Could you write out, word for word, everything in the data from the line containing "2015 (461, 631)" down to the line containing "Complete information of", with both of those lines included?
* start Data provided *
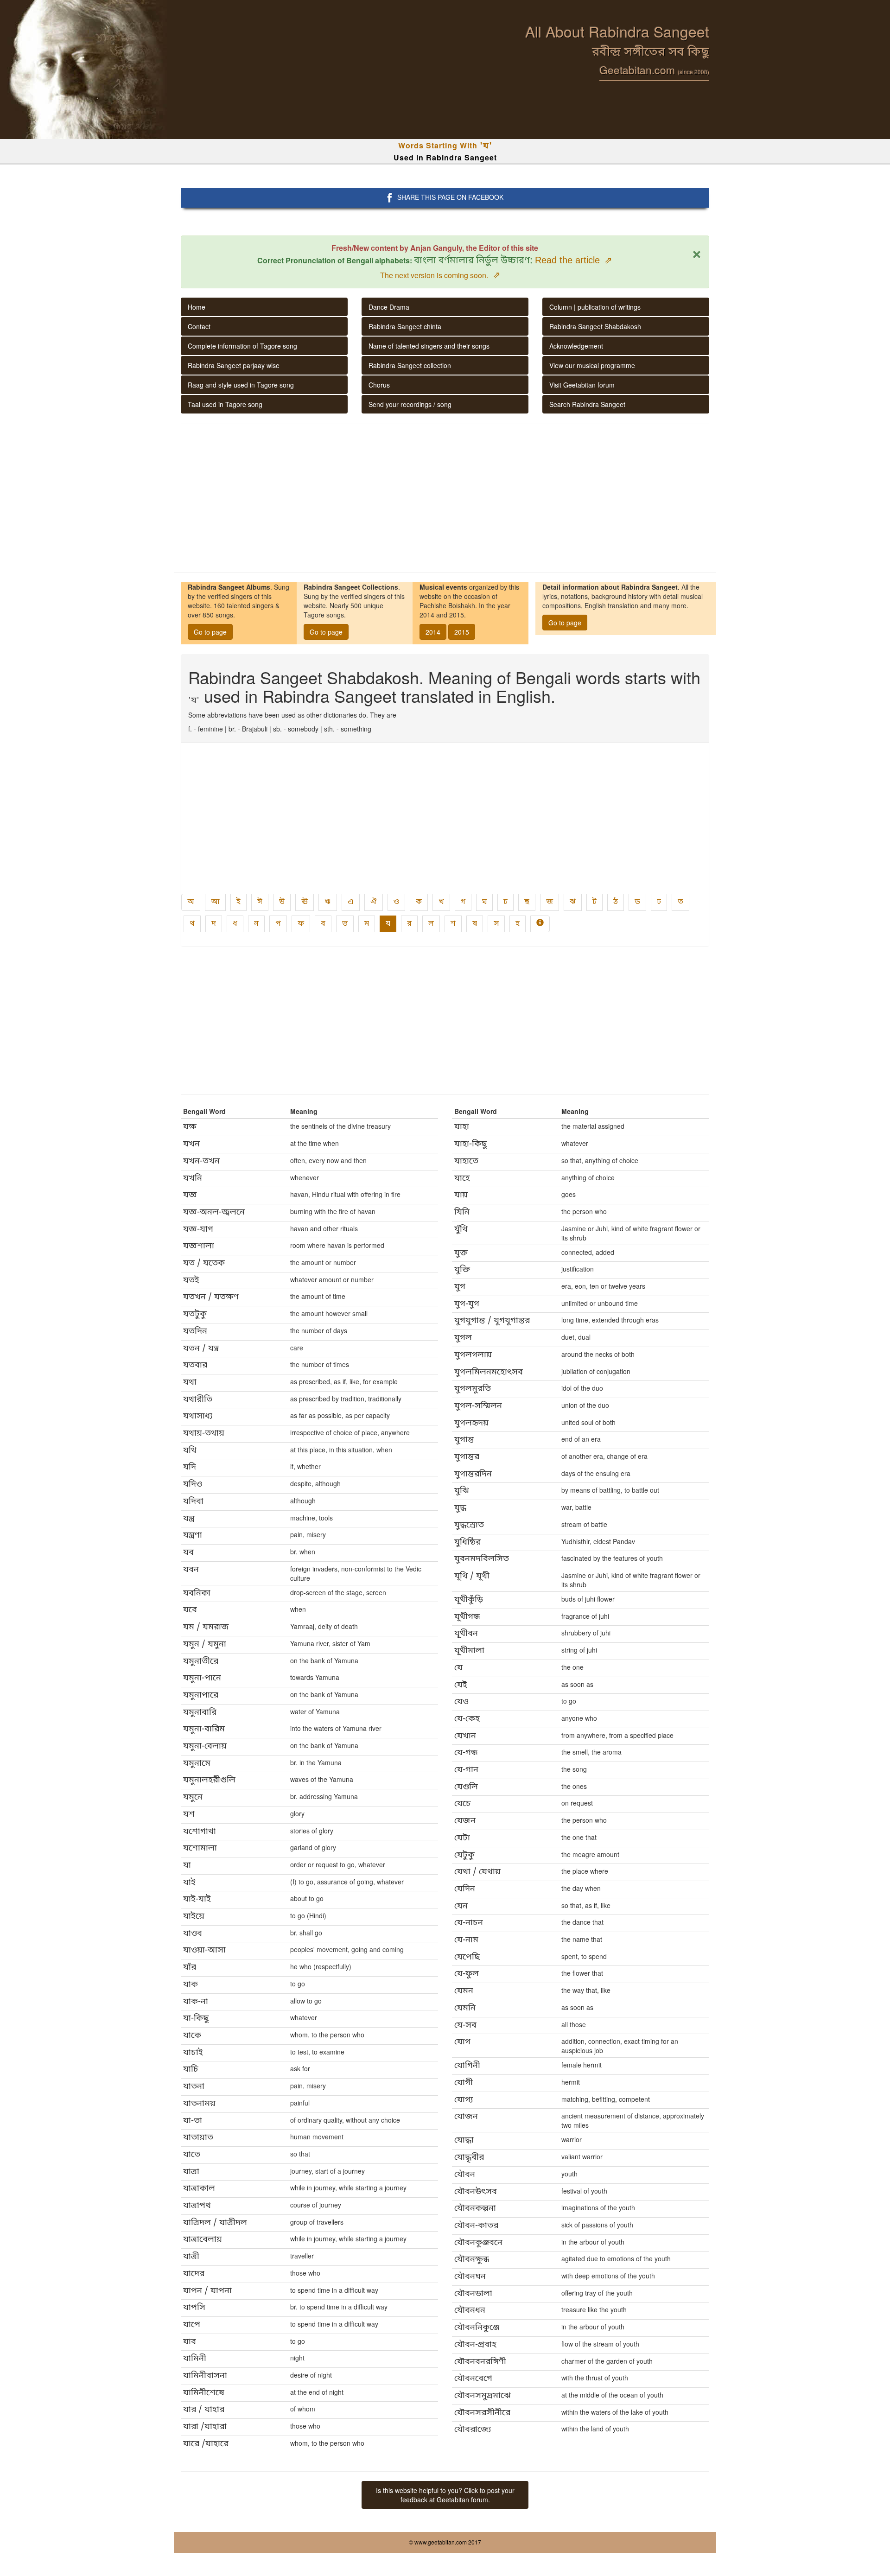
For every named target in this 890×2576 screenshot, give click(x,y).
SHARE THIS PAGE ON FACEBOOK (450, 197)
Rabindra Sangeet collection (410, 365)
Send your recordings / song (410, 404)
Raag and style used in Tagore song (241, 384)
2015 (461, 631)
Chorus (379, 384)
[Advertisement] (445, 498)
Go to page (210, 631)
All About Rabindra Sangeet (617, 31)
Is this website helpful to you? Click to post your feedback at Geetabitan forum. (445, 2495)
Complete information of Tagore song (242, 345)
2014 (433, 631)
* end Data provided *
* start Data provided *
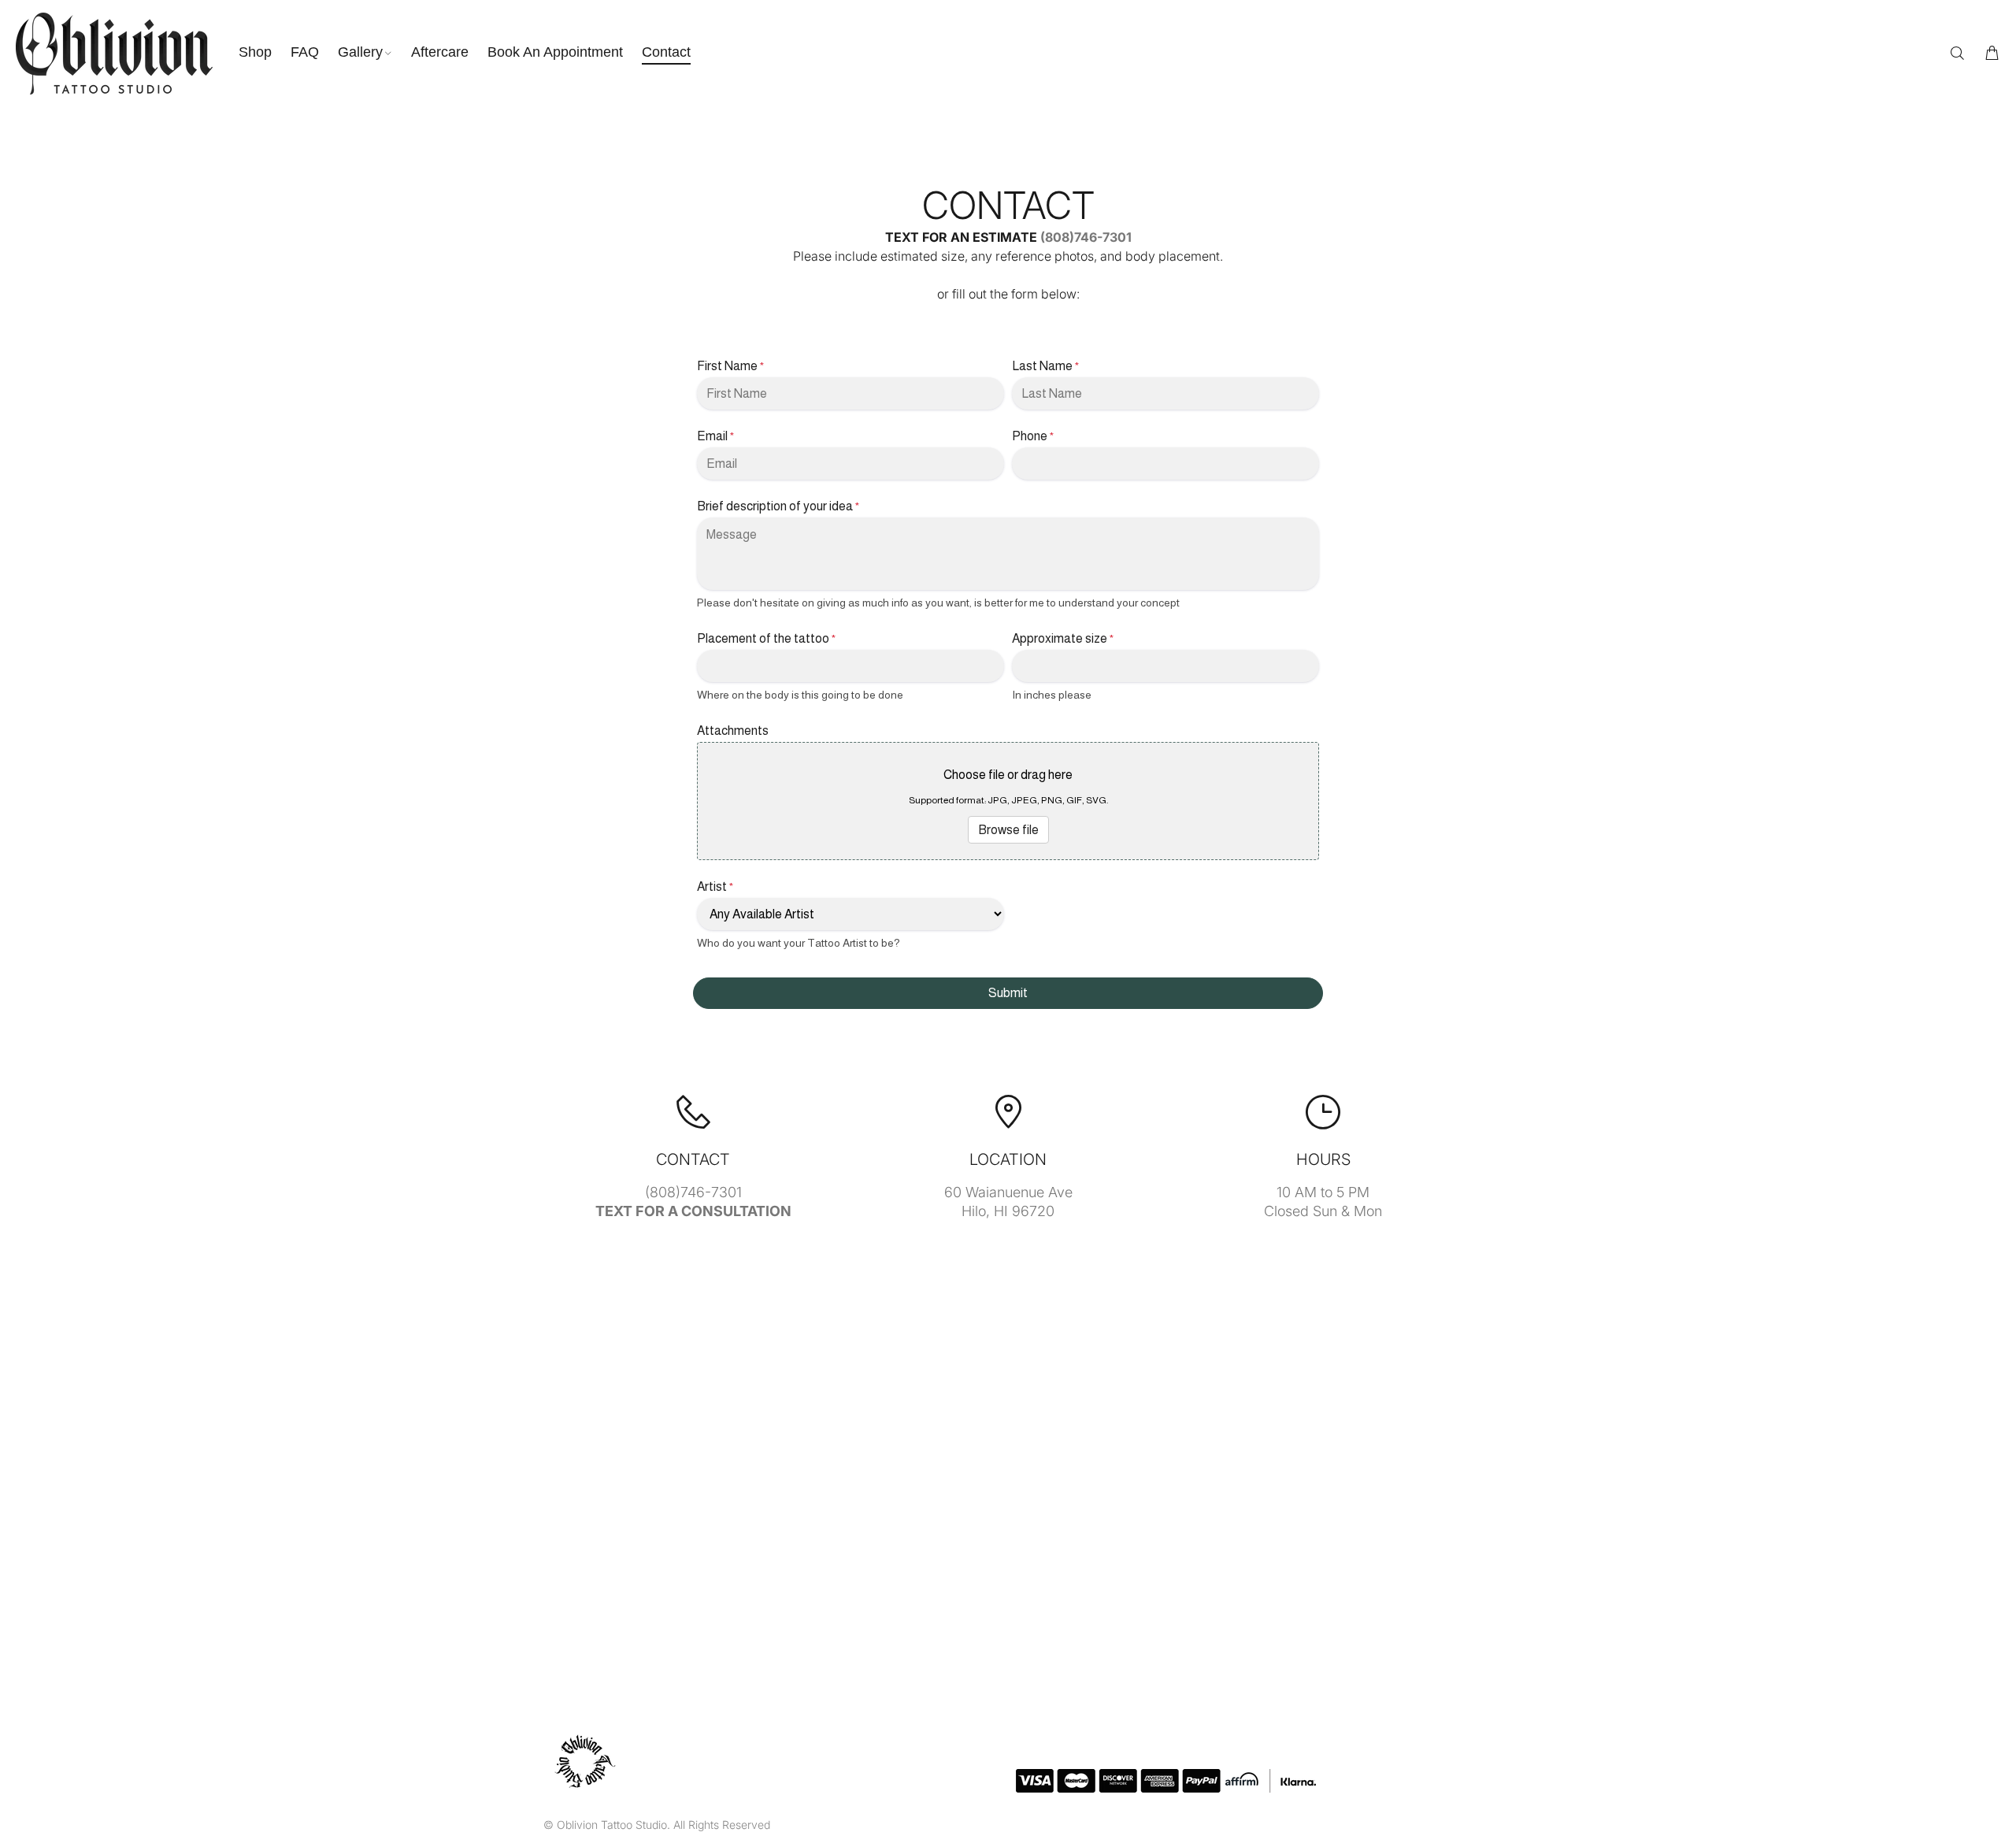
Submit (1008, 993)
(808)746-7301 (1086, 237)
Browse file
* end Data provided *
> Finished answer:
2015 (461, 631)
Chorus (379, 384)
[Advertisement] (445, 498)
Go to page (210, 631)
All About Rabindra Sangeet (617, 31)
Is this website helpful to you? Click to post your feedback at Geetabitan forum. (445, 2495)
Complete information of Tagore song (242, 345)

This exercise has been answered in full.